The subset of images used to train the model was pulled from a camera trap study consisting of 170 cameras, which were deployed for up to three years across two regions of South Carolina (see Supplementary material Appendix 1 for camera trap study details). We acquired images for the train and test datasets from 50 camera locations from each region within two separate one-month time frames. The complete consisted of 5,277 images of 17 classes, including images from both winter and summer months to account for seasonal background variation (Table 1). True negative images were not included because they would not assist in teaching the model about any of the species classes. A commonly used 90/10 split (e.g. Fink et al. 2019) was utilized to create the training and testing datasets from the selected images; 90% of images were used for training and 10% were used for testing.

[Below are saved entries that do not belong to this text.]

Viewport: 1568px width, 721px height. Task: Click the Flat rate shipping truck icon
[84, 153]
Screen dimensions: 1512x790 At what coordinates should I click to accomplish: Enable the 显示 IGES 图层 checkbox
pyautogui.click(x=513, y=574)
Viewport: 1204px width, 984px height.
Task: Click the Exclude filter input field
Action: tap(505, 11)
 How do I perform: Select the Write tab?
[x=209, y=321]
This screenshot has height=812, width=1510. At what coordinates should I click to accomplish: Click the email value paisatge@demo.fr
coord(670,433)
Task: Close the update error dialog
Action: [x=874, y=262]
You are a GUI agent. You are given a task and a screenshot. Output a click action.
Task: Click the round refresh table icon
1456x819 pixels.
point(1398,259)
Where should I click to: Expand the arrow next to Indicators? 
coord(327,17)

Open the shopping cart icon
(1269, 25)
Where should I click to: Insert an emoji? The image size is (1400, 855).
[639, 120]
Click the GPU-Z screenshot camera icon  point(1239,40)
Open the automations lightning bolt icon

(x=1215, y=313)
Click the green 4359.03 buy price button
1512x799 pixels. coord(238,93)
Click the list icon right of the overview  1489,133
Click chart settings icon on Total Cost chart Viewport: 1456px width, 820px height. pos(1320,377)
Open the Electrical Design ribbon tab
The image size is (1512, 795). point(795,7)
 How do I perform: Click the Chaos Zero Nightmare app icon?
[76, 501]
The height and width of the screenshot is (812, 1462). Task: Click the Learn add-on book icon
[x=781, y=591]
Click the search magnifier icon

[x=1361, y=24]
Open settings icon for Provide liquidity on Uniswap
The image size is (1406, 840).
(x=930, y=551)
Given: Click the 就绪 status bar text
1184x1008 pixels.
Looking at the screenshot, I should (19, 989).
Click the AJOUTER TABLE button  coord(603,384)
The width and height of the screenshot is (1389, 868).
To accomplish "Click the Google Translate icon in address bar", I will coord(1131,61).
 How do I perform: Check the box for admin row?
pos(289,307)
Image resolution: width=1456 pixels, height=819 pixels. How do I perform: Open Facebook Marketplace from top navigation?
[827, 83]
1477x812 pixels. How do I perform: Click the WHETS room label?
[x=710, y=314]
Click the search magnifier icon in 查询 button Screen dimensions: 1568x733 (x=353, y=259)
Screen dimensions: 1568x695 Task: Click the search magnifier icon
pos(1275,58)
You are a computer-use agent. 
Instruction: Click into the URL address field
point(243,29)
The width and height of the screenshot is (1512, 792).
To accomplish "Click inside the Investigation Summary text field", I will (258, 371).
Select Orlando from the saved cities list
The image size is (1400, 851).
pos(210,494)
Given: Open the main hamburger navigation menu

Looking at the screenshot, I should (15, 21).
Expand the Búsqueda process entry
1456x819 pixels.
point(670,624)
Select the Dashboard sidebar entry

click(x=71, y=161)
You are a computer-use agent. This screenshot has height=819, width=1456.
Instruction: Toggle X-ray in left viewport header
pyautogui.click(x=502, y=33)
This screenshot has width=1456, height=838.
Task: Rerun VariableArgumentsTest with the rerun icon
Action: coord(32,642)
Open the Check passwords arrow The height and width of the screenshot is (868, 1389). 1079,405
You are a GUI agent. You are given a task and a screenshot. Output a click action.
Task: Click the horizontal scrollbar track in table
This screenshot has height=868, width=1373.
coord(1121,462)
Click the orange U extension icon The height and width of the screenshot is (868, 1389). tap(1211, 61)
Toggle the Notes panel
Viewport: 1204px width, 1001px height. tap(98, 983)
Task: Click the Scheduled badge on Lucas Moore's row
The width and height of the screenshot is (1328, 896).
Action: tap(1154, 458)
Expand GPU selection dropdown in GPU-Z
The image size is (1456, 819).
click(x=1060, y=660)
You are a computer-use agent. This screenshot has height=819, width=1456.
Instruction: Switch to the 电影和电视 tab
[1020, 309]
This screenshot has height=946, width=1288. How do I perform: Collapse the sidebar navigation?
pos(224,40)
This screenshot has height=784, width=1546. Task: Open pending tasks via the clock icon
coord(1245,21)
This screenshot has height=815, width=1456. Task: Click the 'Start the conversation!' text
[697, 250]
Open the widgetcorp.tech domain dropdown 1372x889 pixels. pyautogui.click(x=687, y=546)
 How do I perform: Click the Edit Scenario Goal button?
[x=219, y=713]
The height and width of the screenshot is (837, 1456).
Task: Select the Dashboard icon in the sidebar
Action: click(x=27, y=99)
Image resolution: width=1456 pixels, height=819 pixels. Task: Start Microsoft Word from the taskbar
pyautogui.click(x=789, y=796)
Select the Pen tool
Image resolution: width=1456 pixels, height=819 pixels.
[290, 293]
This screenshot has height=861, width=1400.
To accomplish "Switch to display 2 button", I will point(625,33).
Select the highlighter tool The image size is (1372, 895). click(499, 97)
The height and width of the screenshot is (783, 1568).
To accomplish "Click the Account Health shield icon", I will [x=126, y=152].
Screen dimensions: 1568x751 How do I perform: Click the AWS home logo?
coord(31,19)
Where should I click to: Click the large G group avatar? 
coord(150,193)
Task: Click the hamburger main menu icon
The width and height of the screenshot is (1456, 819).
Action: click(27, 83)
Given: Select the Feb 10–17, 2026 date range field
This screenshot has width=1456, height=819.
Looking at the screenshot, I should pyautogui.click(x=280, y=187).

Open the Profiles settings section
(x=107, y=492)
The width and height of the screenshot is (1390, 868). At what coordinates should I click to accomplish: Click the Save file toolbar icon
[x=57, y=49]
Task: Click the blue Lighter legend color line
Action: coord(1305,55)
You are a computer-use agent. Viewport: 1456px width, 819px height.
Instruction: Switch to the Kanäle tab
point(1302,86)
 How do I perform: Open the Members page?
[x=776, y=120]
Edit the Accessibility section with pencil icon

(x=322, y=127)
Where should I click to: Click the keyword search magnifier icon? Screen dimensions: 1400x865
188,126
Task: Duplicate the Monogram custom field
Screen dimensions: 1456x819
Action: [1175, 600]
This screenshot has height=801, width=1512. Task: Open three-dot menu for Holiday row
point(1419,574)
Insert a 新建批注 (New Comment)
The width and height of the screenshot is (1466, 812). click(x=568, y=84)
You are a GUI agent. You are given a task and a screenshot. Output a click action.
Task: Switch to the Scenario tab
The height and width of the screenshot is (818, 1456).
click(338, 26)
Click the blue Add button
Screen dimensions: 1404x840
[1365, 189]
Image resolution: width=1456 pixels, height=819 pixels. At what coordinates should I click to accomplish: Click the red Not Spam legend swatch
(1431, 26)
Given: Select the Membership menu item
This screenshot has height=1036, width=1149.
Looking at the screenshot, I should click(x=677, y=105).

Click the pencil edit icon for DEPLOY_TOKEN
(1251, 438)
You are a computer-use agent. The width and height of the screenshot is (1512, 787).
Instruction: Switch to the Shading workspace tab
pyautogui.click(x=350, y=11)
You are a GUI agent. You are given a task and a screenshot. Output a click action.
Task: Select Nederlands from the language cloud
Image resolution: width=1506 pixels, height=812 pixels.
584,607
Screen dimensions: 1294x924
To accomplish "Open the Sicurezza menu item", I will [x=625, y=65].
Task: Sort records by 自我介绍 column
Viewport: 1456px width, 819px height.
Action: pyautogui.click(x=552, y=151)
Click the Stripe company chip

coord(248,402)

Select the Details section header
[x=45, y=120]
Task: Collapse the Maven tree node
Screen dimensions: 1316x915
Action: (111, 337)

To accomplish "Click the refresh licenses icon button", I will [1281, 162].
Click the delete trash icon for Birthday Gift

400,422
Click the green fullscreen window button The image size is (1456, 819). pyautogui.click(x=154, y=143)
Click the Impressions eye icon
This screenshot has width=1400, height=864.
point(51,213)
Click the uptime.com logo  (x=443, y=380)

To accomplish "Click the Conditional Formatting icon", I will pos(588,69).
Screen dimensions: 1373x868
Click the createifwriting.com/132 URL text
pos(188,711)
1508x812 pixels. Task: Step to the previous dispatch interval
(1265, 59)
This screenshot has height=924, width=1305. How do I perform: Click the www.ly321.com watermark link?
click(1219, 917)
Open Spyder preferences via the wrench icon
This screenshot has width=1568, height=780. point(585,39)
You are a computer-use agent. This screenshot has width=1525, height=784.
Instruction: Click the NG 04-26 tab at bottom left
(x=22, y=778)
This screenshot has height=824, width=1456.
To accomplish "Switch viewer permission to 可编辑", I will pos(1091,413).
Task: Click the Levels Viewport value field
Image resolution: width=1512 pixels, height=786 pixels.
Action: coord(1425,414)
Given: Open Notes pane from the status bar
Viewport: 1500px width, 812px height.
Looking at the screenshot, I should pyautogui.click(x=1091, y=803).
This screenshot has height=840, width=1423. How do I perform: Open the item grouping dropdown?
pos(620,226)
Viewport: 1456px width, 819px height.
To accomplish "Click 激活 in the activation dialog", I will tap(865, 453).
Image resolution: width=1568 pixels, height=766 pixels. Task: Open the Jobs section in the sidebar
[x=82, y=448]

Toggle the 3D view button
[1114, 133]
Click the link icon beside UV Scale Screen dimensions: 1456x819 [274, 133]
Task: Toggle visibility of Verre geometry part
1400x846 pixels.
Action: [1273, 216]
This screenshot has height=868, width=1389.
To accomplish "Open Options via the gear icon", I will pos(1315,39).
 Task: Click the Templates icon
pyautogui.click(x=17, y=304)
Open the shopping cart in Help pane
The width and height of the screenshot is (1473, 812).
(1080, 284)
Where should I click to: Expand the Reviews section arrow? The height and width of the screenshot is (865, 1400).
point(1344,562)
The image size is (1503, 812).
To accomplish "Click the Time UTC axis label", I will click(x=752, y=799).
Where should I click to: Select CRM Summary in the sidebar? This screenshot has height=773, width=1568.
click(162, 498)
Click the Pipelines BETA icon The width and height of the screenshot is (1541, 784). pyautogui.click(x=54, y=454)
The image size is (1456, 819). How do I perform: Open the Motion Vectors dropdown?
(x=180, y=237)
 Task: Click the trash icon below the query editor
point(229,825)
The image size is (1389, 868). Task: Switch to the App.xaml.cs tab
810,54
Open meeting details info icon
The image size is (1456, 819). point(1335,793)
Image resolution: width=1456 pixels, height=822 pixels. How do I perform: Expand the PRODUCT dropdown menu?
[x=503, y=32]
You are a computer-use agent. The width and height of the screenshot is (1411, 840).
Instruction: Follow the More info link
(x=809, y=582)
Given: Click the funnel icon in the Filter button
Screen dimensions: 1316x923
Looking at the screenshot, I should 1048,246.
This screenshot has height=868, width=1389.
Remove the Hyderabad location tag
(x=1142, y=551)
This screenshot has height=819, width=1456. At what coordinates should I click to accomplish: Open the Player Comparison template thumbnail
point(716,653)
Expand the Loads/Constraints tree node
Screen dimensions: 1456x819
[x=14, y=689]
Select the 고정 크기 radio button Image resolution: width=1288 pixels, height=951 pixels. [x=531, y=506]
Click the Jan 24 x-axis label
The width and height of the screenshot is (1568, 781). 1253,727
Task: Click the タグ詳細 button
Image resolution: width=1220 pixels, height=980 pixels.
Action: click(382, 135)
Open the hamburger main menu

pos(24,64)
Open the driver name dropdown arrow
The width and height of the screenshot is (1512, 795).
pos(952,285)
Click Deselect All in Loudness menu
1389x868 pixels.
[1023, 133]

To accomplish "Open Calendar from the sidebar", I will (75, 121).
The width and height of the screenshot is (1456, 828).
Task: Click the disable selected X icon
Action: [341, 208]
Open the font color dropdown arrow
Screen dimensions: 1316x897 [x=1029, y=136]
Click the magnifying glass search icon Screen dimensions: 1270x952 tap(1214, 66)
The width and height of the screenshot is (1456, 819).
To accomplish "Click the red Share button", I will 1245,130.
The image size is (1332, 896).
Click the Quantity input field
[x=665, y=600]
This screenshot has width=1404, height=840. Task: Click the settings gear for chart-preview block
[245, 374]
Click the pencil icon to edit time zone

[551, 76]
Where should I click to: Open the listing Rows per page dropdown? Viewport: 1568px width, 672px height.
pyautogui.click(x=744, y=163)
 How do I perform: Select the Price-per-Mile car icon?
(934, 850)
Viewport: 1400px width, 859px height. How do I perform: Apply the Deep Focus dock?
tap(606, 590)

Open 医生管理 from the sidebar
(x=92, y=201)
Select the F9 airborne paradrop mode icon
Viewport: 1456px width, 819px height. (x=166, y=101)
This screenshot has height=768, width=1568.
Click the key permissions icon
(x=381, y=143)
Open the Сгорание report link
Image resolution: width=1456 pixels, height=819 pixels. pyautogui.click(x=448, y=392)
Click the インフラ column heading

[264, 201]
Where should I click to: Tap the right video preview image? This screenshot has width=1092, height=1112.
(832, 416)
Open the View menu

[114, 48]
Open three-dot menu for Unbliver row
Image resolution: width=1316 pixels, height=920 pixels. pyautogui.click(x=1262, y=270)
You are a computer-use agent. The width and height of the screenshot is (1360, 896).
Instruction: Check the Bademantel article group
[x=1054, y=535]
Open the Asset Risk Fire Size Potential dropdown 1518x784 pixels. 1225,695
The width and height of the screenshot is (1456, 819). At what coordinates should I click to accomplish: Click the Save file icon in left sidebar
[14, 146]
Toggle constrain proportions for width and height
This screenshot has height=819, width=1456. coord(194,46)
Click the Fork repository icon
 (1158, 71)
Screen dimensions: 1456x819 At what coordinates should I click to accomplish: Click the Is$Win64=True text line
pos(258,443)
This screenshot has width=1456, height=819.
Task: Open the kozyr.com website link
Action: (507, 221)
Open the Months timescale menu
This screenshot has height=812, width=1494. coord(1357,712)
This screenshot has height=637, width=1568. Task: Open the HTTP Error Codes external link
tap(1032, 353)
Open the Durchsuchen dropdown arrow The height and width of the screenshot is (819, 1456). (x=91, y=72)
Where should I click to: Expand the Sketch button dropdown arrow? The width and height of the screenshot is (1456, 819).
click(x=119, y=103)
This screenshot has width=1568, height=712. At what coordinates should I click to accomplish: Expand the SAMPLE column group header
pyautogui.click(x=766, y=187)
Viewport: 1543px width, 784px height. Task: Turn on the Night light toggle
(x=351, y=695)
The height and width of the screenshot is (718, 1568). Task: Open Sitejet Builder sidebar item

The basic process (Fig. 1) included selecting and labeling a subset of images from our camera trap image repository (See Supplementary material Appendix 1 for details) for transfer training, in order to adapt a pre-made neural network to our image set. The subset of images used to train the model was pulled from a camera trap study consisting of 170 camera stations which had been deployed for up to three years in two regions of South Carolina (see Supplementary material Appendix 1 for camera trap study details). To begin, a subset of images was created by selecting 500 images of each species in a variety of positions within the field of view (Fig. 1, Step 1). In cases where classes (species being classified) reached 500 images, only images that contributed a unique perspective of the animal were added to the training dataset, in order to supply the model with a better generalization of the animal. The number of images in the training data set was limited to ensure the model did not favor one due to the number of images in the dataset. Despite adding more than 500 images to some classes, class weights were not influenced and remained comparable.
Feature Extraction
se of a supervised training process increases the accuracy of detection and classification by human-generated bounding boxes (Supplementary material Appendix 2). LabelImg (Tzutalin 2015), a graphical image annotation tool, was used to establish ground truths (locations of all objects in an image) and create the records needed for our supervised training process. This software allows a user to define a box containing the object and automatically generates a CSV file with the coordinates of the bounding box as well as the class defined by the user.

Classification Training

A transfer training process to adapt a premade neural network (Fig. 1, Step 3) was employed to create an identification and classification model. We transformed the CSV file generated by the feature extraction process into a compatible tensor dataset for the training process through the appropriate methodologies laid out in the Tensorflow (Abadi et al. 2015) package description. Tensorflow is an -source, experimental Python library from Google for identification and classification models. The Tensorflow transfer training process required a clone of the Tensorflow repository, in combination with a customized model configuration file defining parameters(Table 2).

Training Evaluation

The degree of learning that was completed after each step was analyzed using intersection over union (IOU) as training occurred (Krasin et al. 2017). A greater IOU equates to a higher overlap of generated predictions versus human labeled regions, thus indicating a better model (See Supplementary material Appendix 3). Observing an asymptote in IOU allowed for the determination of a minimum number of steps needed to train the model for each class and to assess which factors influenced the training process (e.g. feature qualities, amount of training images). Because the minimum step number was not associated with image quantity in determining step requirements, we relied on quality assessments, such as animal size and animal behavior.
Following training, final discrepancies between the model output and the labeled ground truths were summarized into confusion matrices (generated by scikit-learn, Table 3) including false positives, false negatives, true positives, true negatives, and misidentifications. Several metrics were calculated to evaluate aspects of model performance (Fig. 2). Relying on accuracy alone may result in an exaggerated confidence in the model’s performance, so to avoid this bias, the model’s precision, recall, and F-1 score were also calculated. Precision is a measure of FPs while recall is a measure of FNs, with F-1 being essentially an average of the two (Fig. 2). Due to the large proportion of TNs associated with camera trap studies, F-1 score does not include TNs in order to focus on measuring the detection of TPs.
In addition, the metrics were further separated into evaluations for identification and classification purposes. Identification (ID) models would focus only on finding objects and therefore deem misidentifications as correct because the object was found. Classification (CL) models would not deem misidentifications as correct. Finally, accuracy, precision, recall, and F-1 were calculated at a variety of confidence thresholds (CT), a parameter constraining the lower limit of confidence necessary for a classification proposal, to determine the threshold that resulted in the highest value of the metric we wished to optimize.

Validation

To confirm results acquired from testing the model, it was essential to evaluate a validation set of images. This validation set was formed by randomly selecting five cameras from a 12-week period separate from the training dataset, but within the same larger dataset. The validation subset consisted of 10,983 images, including true negatives. The set ran using the optimal CT for F-1 score determined by the test data. These images were also labeled using labelImg to automate the calculation of evaluation metrics. The validation set scores and test scores should be compared to determine if the model is overfitted, meaning the test set is not representative of the validation set. Possible reasons for such a mismatch may be that the background environment has changed dramatically or species not included in the test set have appeared.